British Muslim Forum
- Formation: 13 November 2008; 17 years ago
- Headquarters: Eaton Hall, Retford, United Kingdom
- Secretary: Muhammad Imdad Hussain Pirzada
- Director: Khalil Ahmed Haqqani
- Director: Mahroof Hussain
- Website: www.britishmuslimforum.co.uk

= British Muslim Forum =

Barelvi organisation

The British Muslim Forum is a non-governmental Islamic organization of Barelvi movement of Sunni Muslims which represents 500 Mosques across the United Kingdom. Muhammad Imdad Hussain Pirzada is the current Secretary of the organization.

==Leaders==
Following are the founding members and main leaders of BMF.
- Shaykh Muhammad Imdad Hussain Pirzada (Retford, UK)
- Shaykh Syed Maroof Hussain Shah (Bradford, UK)
- Shaykh Mohammad Habib-ur-Rehman Mahboobi (Bradford, UK)
- Allama Shahid Raza Na’eemi (London, UK)
- Allama Ahmad Nisar Beg Qadri (Manchester, UK)
- Allama Muhammad Bostan Qadri (Birmingham, UK)
- Allama Riaz Ahmad Samdani (London, UK)
- Allama Khalil Ahmed Haqqani (London, UK)
- Allama Masood Alam Khan Al-Azhari (Nottingham, UK)

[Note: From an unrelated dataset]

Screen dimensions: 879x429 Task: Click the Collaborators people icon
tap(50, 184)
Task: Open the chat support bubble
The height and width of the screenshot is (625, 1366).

==Fatwa issued 2005 in response to the London bombings==

On behalf of over 500 clerics, scholars and Imams the British Muslim Forum issues the following religious decree:

Islam strictly, strongly and severely condemns the use of violence and the destruction of innocent lives. There is neither place nor justification in Islam for extremism, fanaticism or terrorism. Suicide bombings, which killed and injured innocent people in London, are haram - vehemently prohibited in Islam - and those who committed these barbaric acts in London are criminals not martyrs. We pray for the defeat of extremism and terrorism in the world. We pray for peace, security and harmony to triumph in multicultural Great Britain.

Gul Mohammad, the then, secretary-general of the BMF, quoted the Koran saying: "Whoever kills a human being ... then it is as though he has killed all mankind, and whoever saves a human life it is as though he had saved all mankind.